Cosa fare:
A. Estrai dall'estratto il brano che parte dalle parole "### Dataset" e si ferma dopo le parole "elenco_utenti = pd.read_csv('../dataset/userinfo.csv')", copiandolo senza alcuna modifica.
B. Elenca, per favore, tutti i nomi che l'estratto assegna alle colonne di elenco_utenti.

Estratto:
■ ■ ■
# Import

### Librerie

In [None]:
import pandas as pd
import numpy as np
from matplotlib import pyplot as plt
from sklearn.preprocessing import MinMaxScaler, LabelEncoder
from keras.models import Sequential, Model
from keras.layers import Dense, Bidirectional, LSTM, SimpleRNN, Dropout, TimeDistributed, Layer, Input, Conv1D, MaxPooling1D, GlobalMaxPool1D
from sklearn.metrics import *
from keras.optimizers import Adam

### Dataset

In [None]:
dataset = pd.read_csv('dati_continui_con_id.csv')

In [None]:
# creo una lista di di dataframe dove ogni elemento è l'insieme delle date per utente
utenti = []
# carico elenco utenti per scorrere tutti gli id
elenco_utenti = pd.read_csv('../dataset/userinfo.csv')
elenco_utenti.drop(elenco_utenti.columns[[0, 3]], axis=1, inplace=True)
elenco_utenti.columns = ['user_id', 'timezone', 'sex', 'age', 'height']
elenco_utenti.head()

In [None]:
dataset.set_index(['user_id','date'], inplace=True)

In [None]:
# inserisco per ogni elemento della lista il dataframe relativo ad un utente presente nel dataset
for i, r in elenco_utenti.iterrows():
    utente = r['user_id']
    if utente in dataset.index:
        utenti.append(dataset.loc[utente])

In [None]:
# Funzione normalizzazione
scaler = MinMaxScaler(feature_range=(0,1))
def normalizza(dat):
    df_for_training_scaled = scaler.fit_transform(dat)
■ ■ ■
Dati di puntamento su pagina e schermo

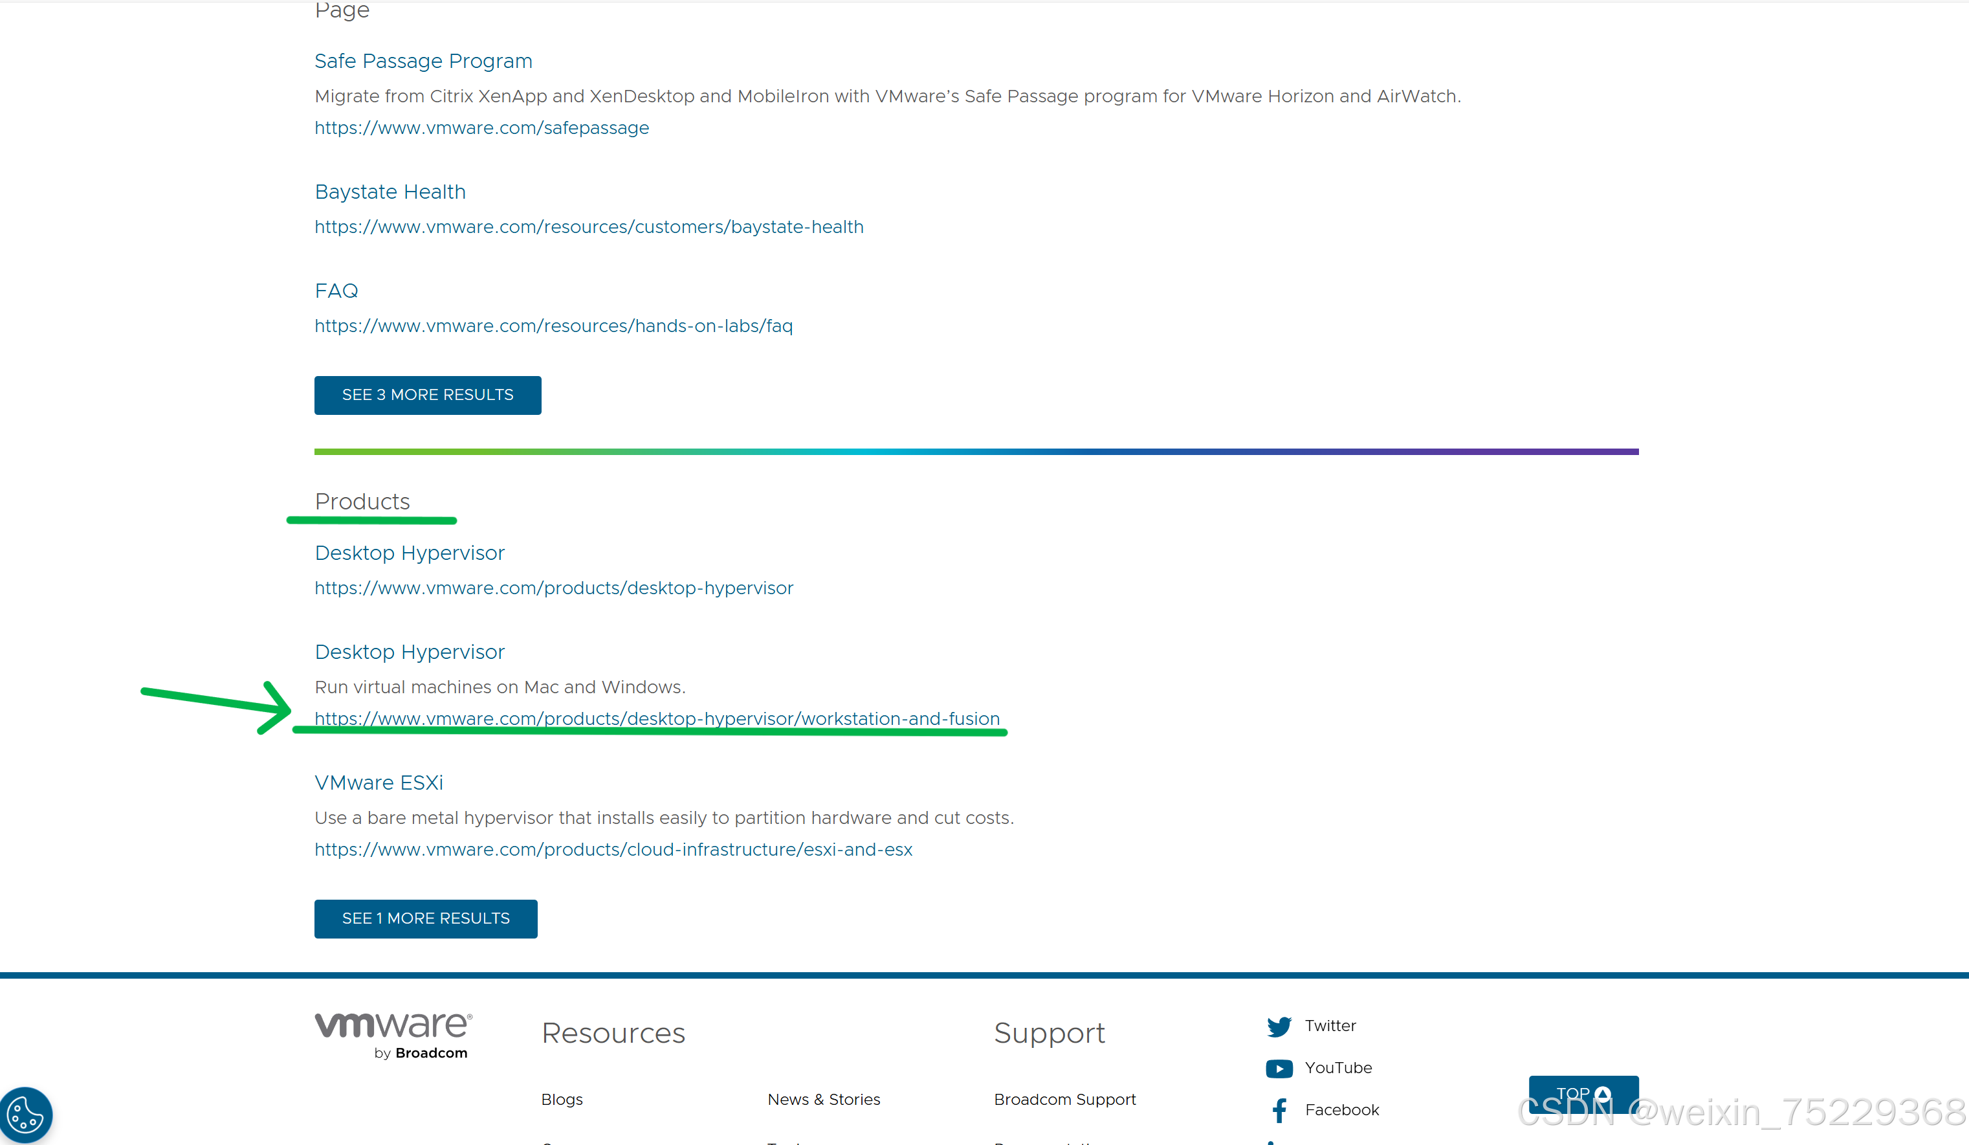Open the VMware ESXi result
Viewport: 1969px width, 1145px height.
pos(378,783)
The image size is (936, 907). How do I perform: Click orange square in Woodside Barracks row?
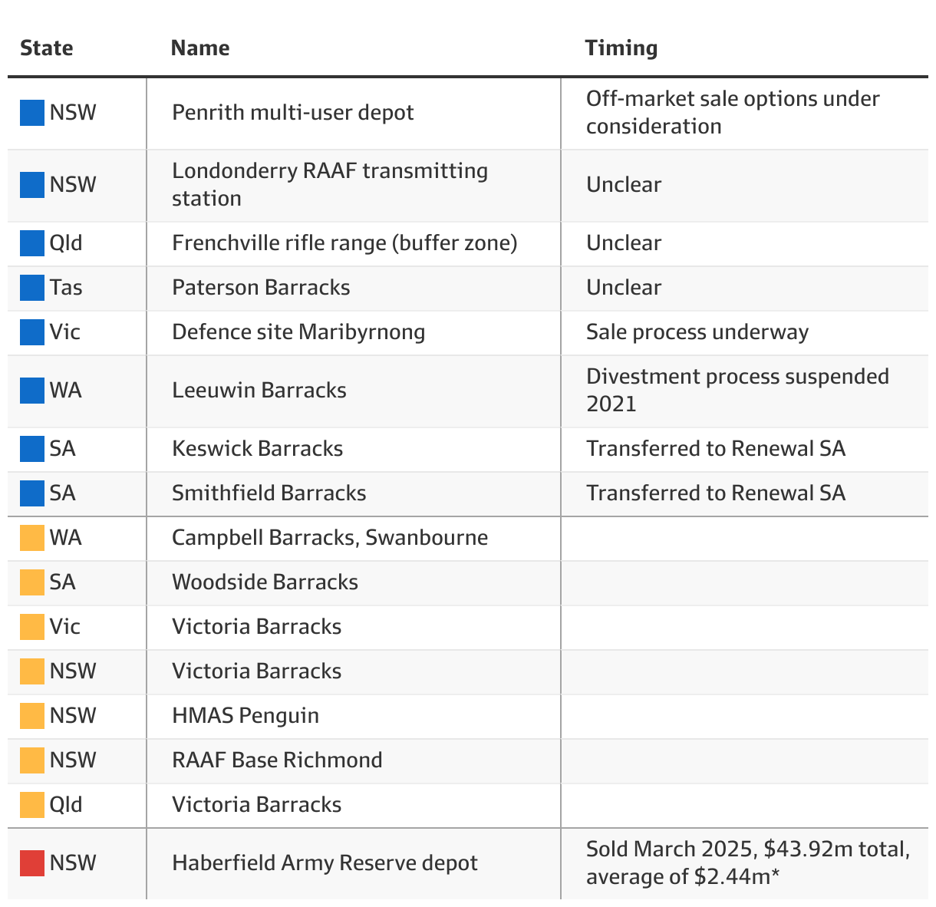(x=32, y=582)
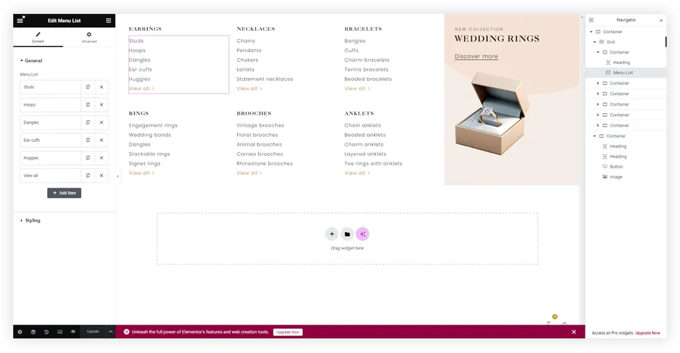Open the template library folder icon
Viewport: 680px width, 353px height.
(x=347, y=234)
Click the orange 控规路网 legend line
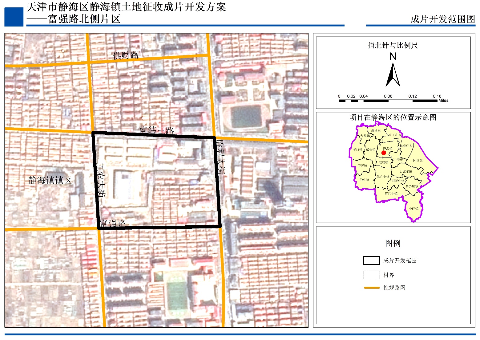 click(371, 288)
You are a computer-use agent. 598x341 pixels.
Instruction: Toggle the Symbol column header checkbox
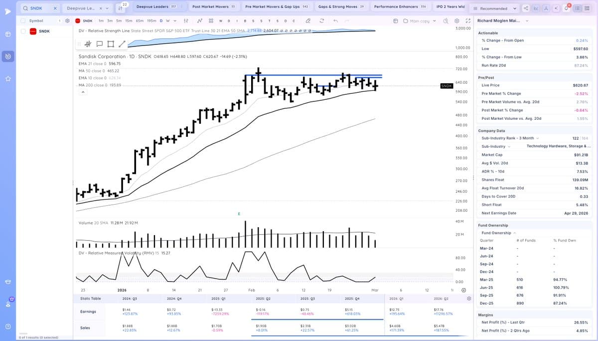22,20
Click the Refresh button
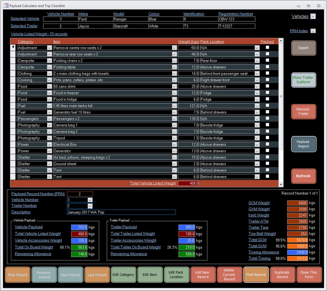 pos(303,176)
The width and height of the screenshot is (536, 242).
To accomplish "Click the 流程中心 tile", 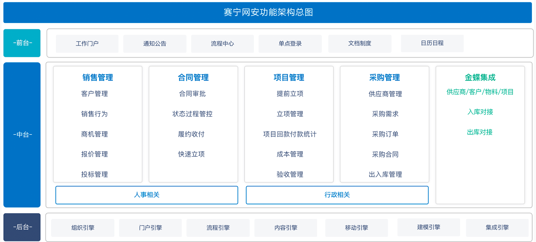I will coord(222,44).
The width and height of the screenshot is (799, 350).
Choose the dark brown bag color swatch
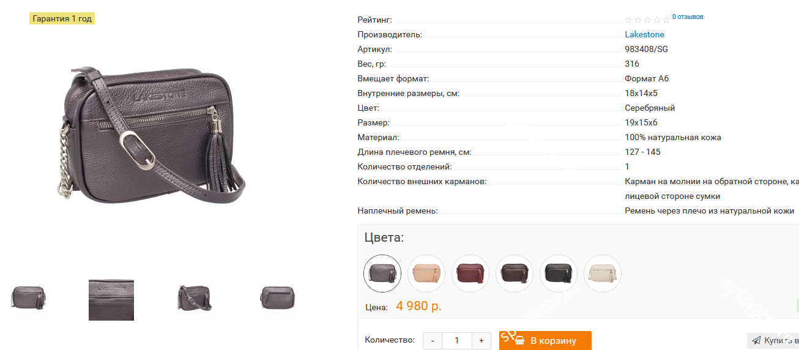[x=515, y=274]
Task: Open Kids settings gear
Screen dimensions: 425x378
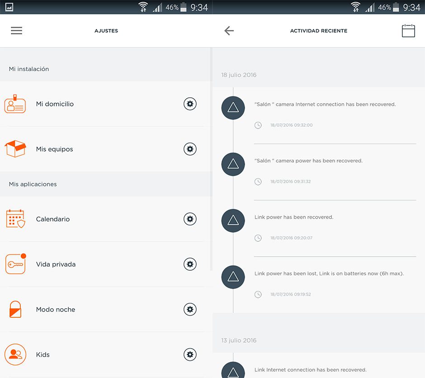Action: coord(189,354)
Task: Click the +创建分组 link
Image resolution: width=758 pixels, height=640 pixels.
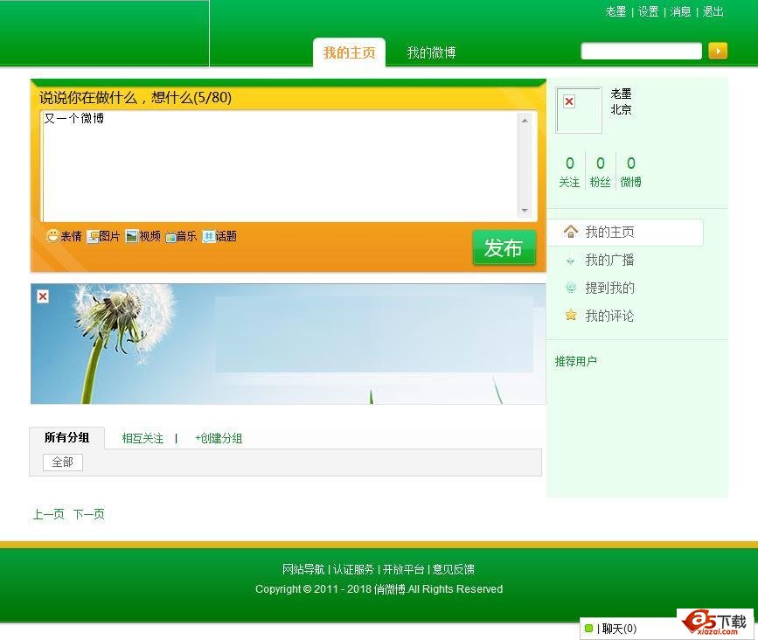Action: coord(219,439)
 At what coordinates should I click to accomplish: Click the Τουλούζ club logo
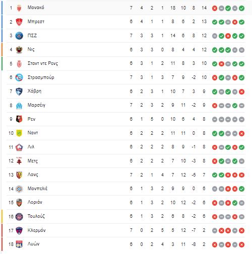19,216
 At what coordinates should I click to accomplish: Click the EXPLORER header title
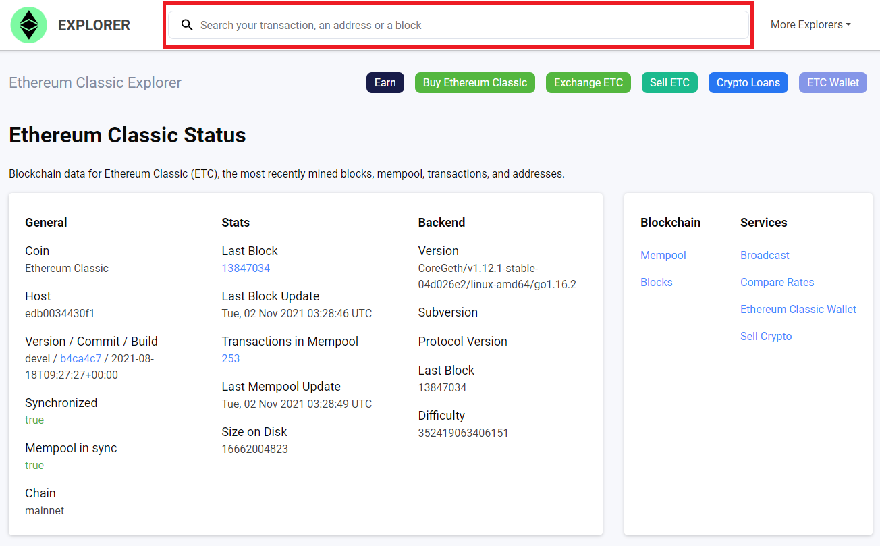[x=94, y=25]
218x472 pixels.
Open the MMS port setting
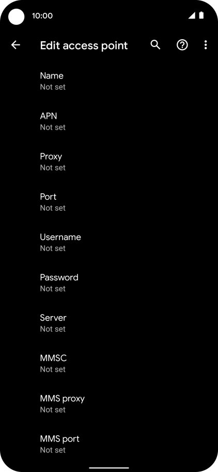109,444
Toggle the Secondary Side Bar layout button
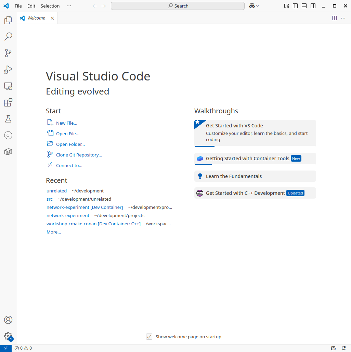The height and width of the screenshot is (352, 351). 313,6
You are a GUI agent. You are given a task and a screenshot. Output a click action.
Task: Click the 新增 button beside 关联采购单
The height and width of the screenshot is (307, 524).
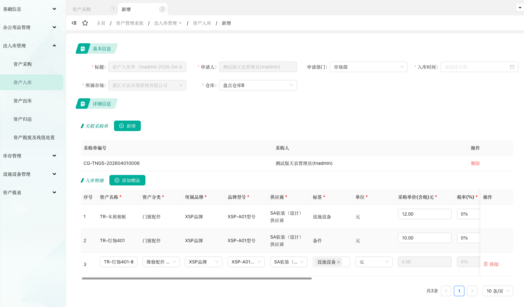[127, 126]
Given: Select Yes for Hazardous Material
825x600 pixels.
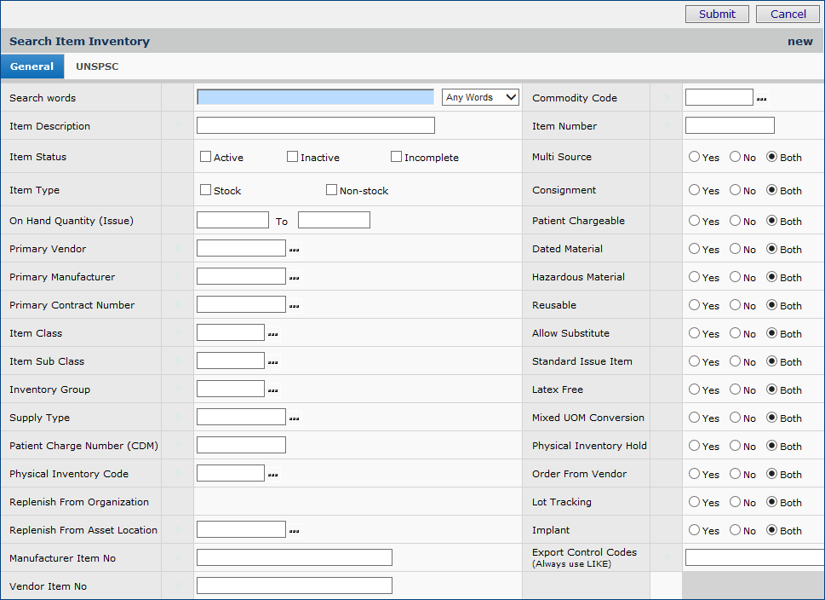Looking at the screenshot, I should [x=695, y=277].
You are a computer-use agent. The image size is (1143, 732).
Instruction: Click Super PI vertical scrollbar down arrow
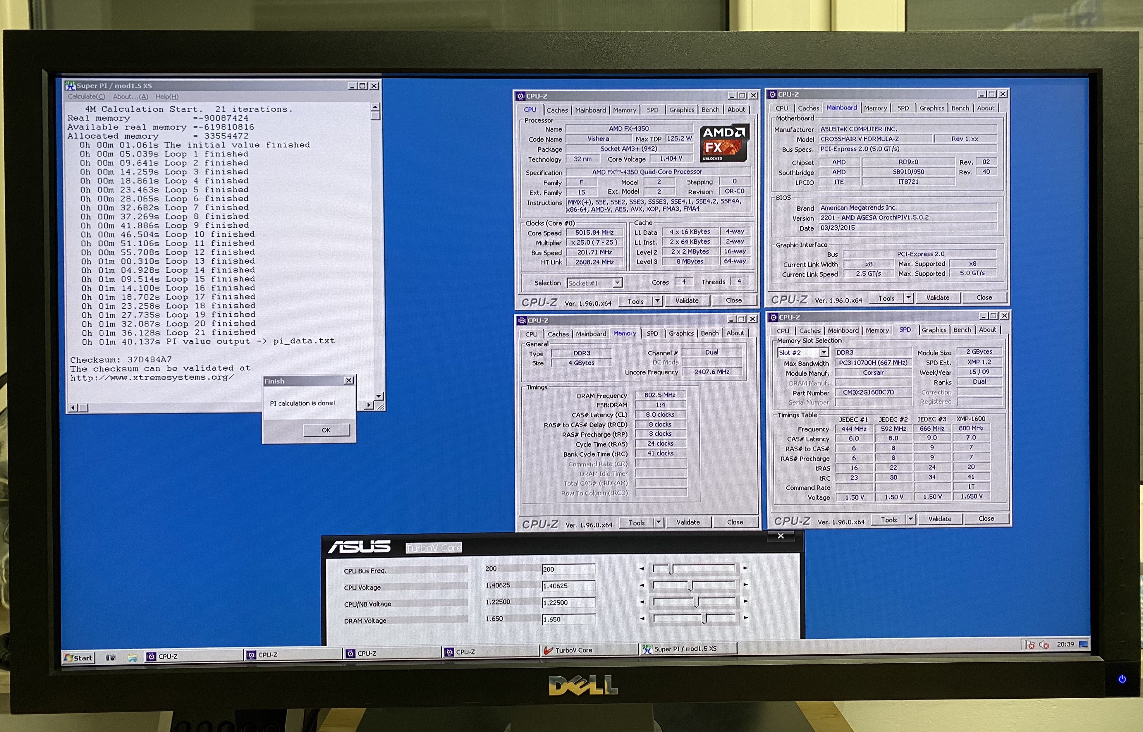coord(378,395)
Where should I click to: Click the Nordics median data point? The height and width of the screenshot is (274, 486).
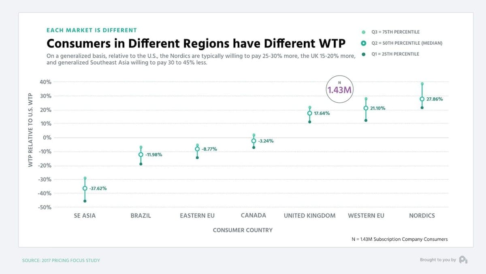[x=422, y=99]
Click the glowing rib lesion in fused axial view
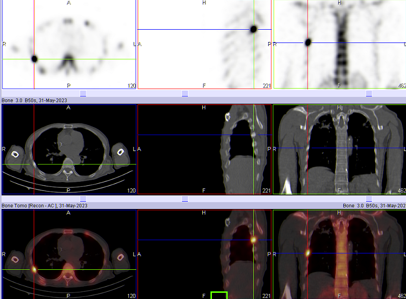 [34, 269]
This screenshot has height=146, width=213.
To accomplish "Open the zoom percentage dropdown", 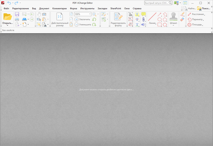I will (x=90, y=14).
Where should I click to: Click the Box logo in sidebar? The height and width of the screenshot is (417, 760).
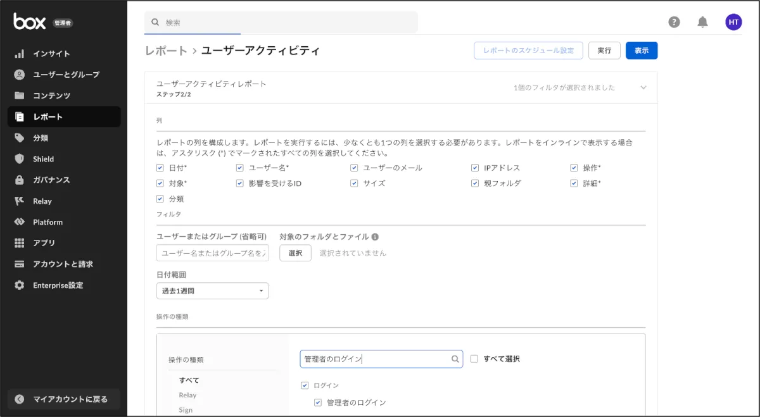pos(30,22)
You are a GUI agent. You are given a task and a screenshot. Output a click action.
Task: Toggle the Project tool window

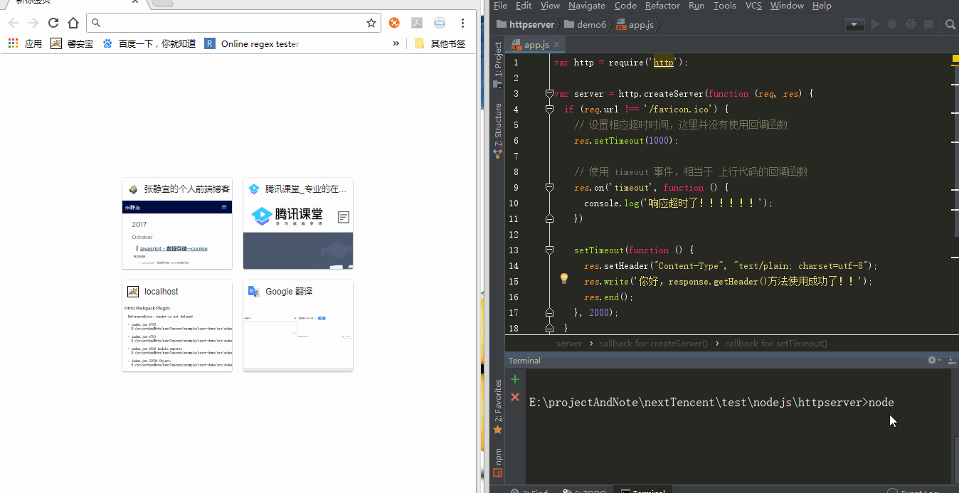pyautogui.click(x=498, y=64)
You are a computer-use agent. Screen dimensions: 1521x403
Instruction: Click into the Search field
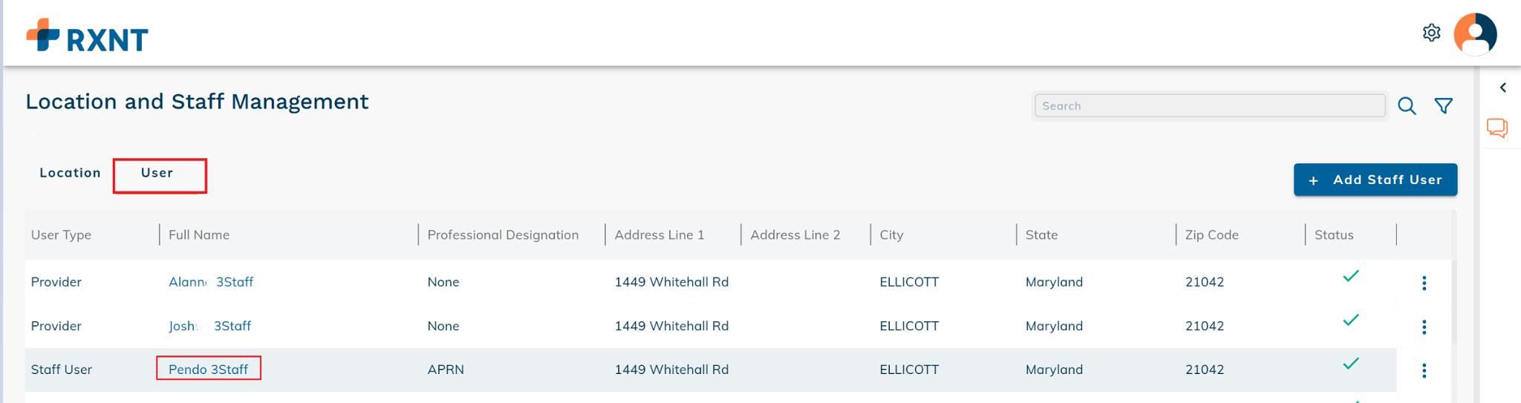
■ ■ ■
Risultati per compito:
A.
### Dataset

In [None]:
dataset = pd.read_csv('dati_continui_con_id.csv')

In [None]:
# creo una lista di di dataframe dove ogni elemento è l'insieme delle date per utente
utenti = []
# carico elenco utenti per scorrere tutti gli id
elenco_utenti = pd.read_csv('../dataset/userinfo.csv')

B. user_id, timezone, sex, age, height